WORK ORDER - Translate this sentence from the journal entry below into Spanish: "I'm writing a paper on poverty and socio-structural disadvantage."

PASSAGE TO READ -
Saturday, June 07, 2003

I wish there were a way to make it all go away. To sit down in a corner and say, no, I've lost my sanity and I'm just going to sit here for a month until it comes wandering back of its own accord, and apologizes for screwing with me for so long. Then the dust under the couches and the pine needles in the bathtub and the clothes festering under the beds would be remedied by some sort of kindly matron person, and I could knit little sweaters for squirrels and the state would pay for it. I'm sure the squirrels would have all the answers, too, and if I listened to them they'd tell me that work is for suckers and life is for hanging upside down in trees and yelling at people.
I'm writing a paper on poverty and socio-structural disadvantage.

So, naturally, I'm reading about this.

No, it's ok, really, it has nothing to do with what I'm writing about. I find that if I take a little break every hour or so and surf aimlessly it helps my concentration. I'm chasing schizophrenia, today, after reading about the man who got the Supreme Court to say that he couldn't be made to take medication.

DATASET RECORDS -
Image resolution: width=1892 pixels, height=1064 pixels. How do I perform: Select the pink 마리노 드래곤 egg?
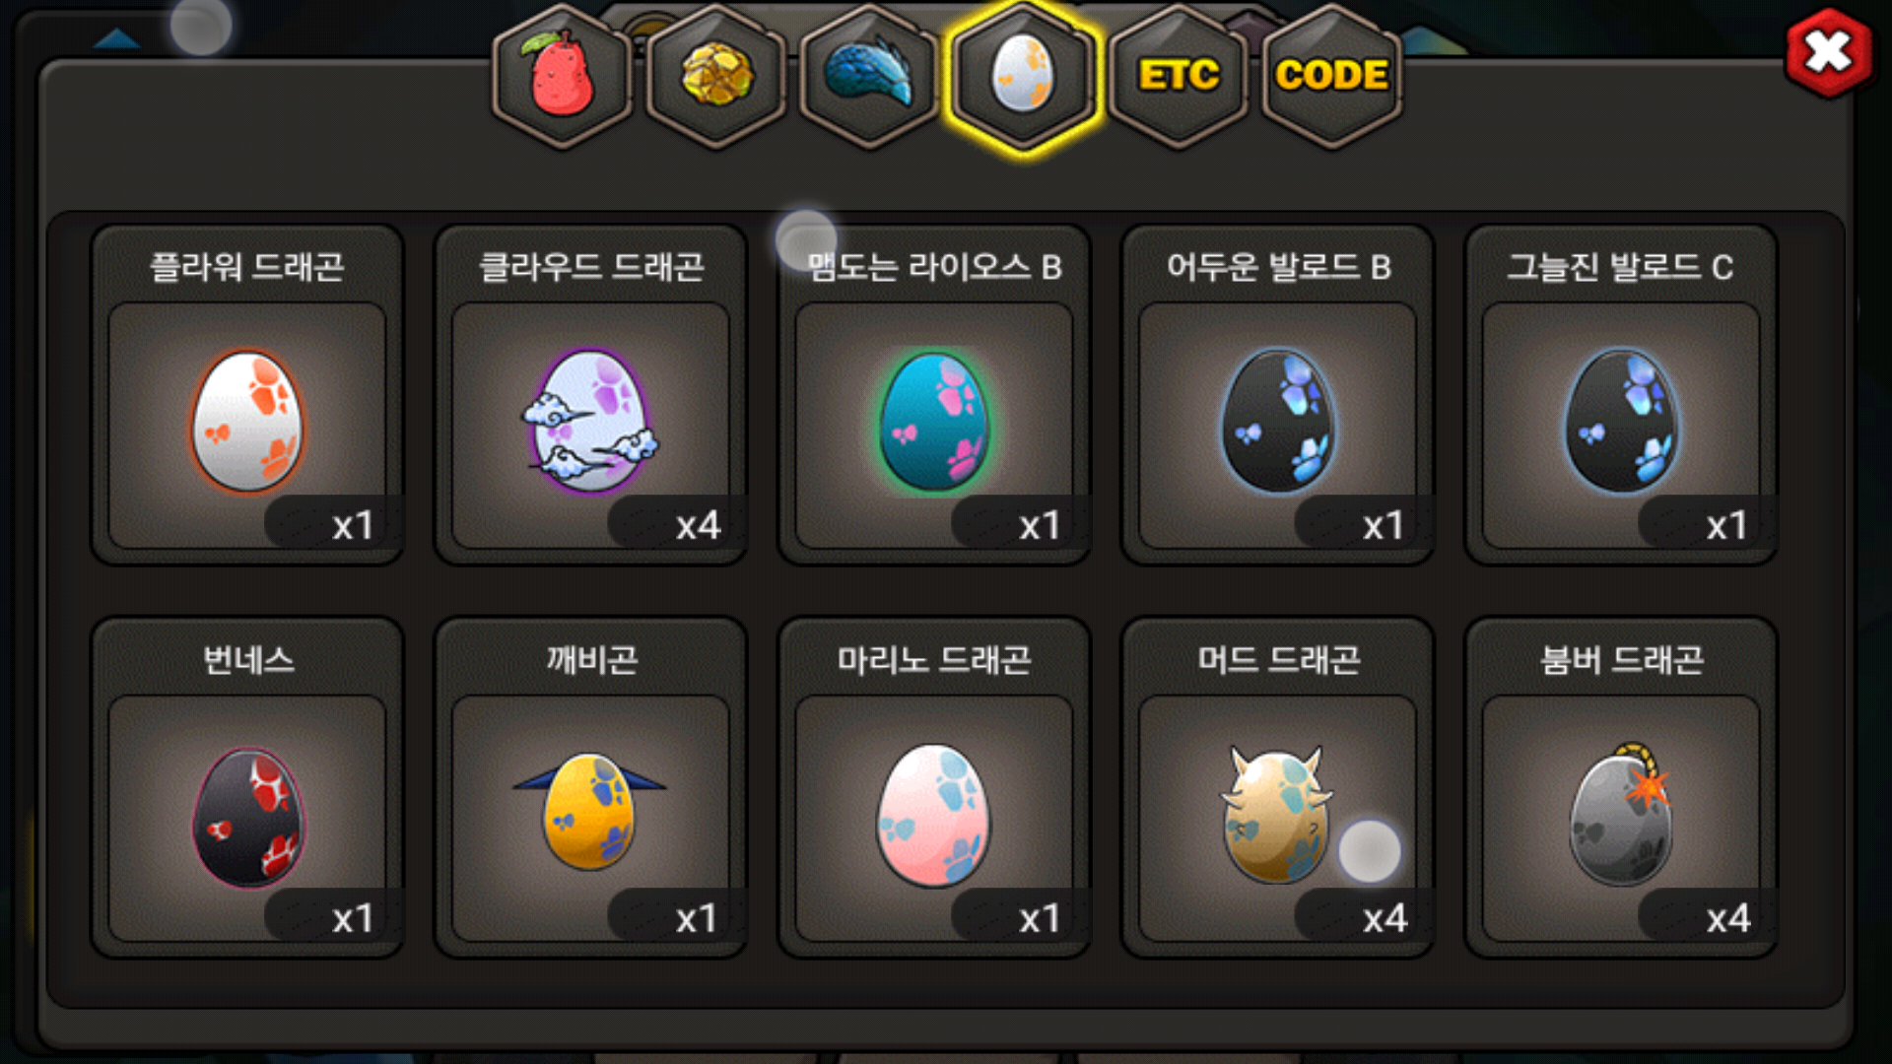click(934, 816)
--
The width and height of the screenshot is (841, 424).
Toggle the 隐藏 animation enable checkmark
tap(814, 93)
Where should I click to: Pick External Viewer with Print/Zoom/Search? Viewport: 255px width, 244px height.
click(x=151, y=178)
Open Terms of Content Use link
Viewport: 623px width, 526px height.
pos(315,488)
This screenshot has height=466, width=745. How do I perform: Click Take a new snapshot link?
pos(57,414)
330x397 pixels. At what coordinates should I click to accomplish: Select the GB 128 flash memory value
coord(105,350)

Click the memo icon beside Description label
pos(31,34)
--
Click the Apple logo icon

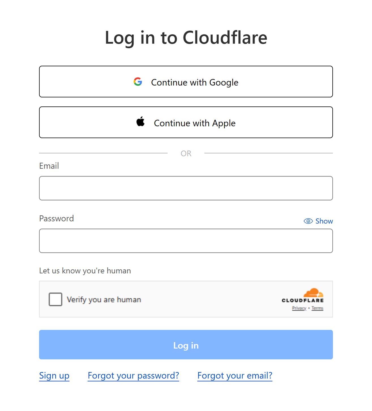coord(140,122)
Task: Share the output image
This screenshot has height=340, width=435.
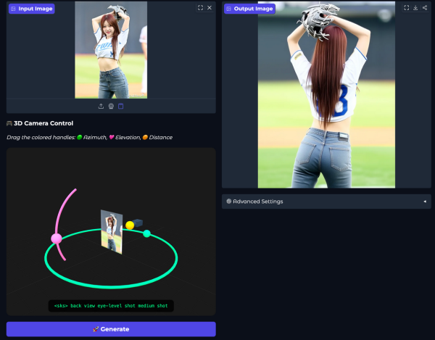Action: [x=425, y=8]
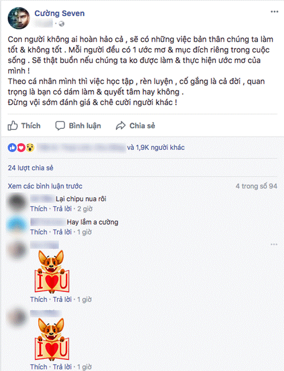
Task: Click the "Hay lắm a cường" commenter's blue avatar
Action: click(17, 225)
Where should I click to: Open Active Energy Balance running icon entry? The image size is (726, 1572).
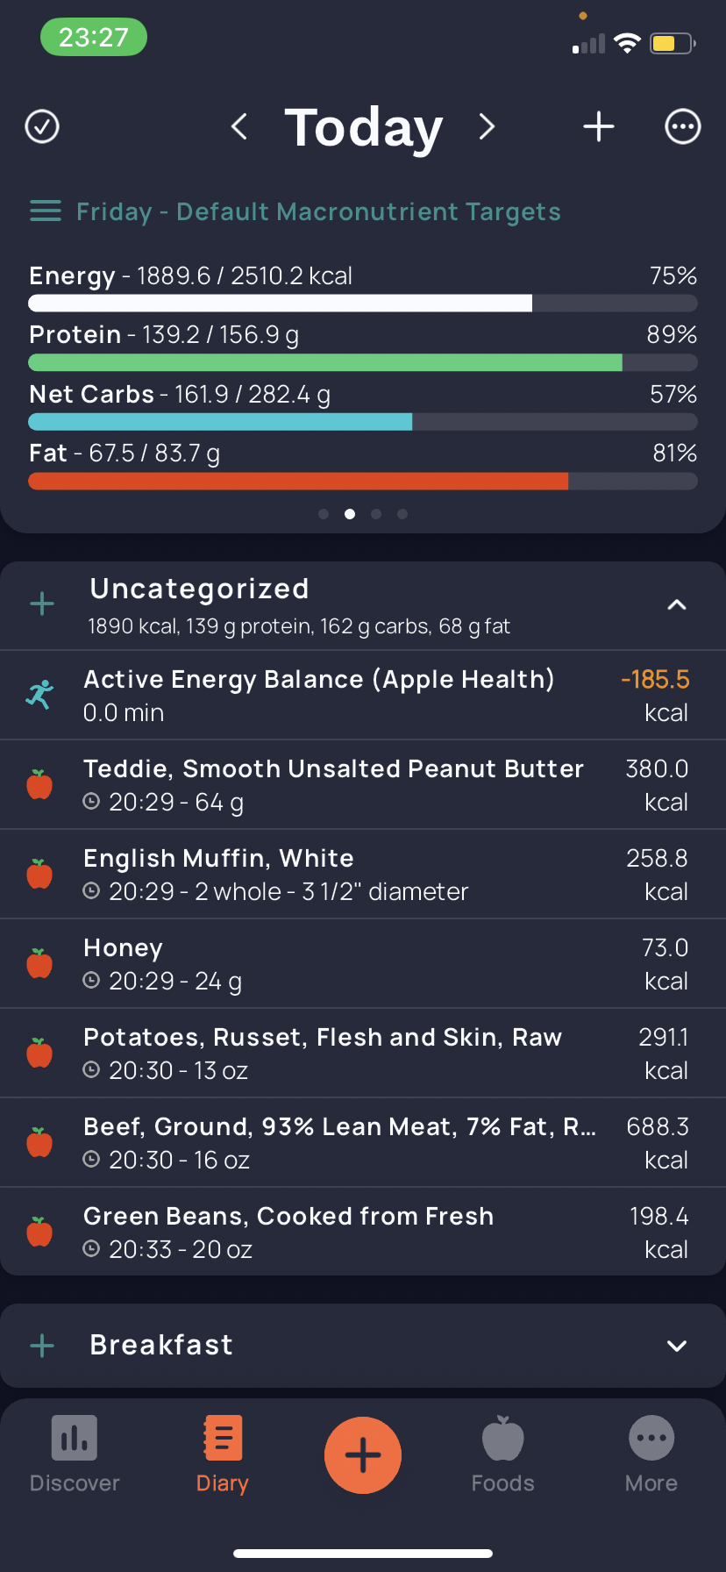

REPLY TO THE EXERCISE - Estoy escribiendo un trabajo sobre la pobreza y la desventaja socioestructural.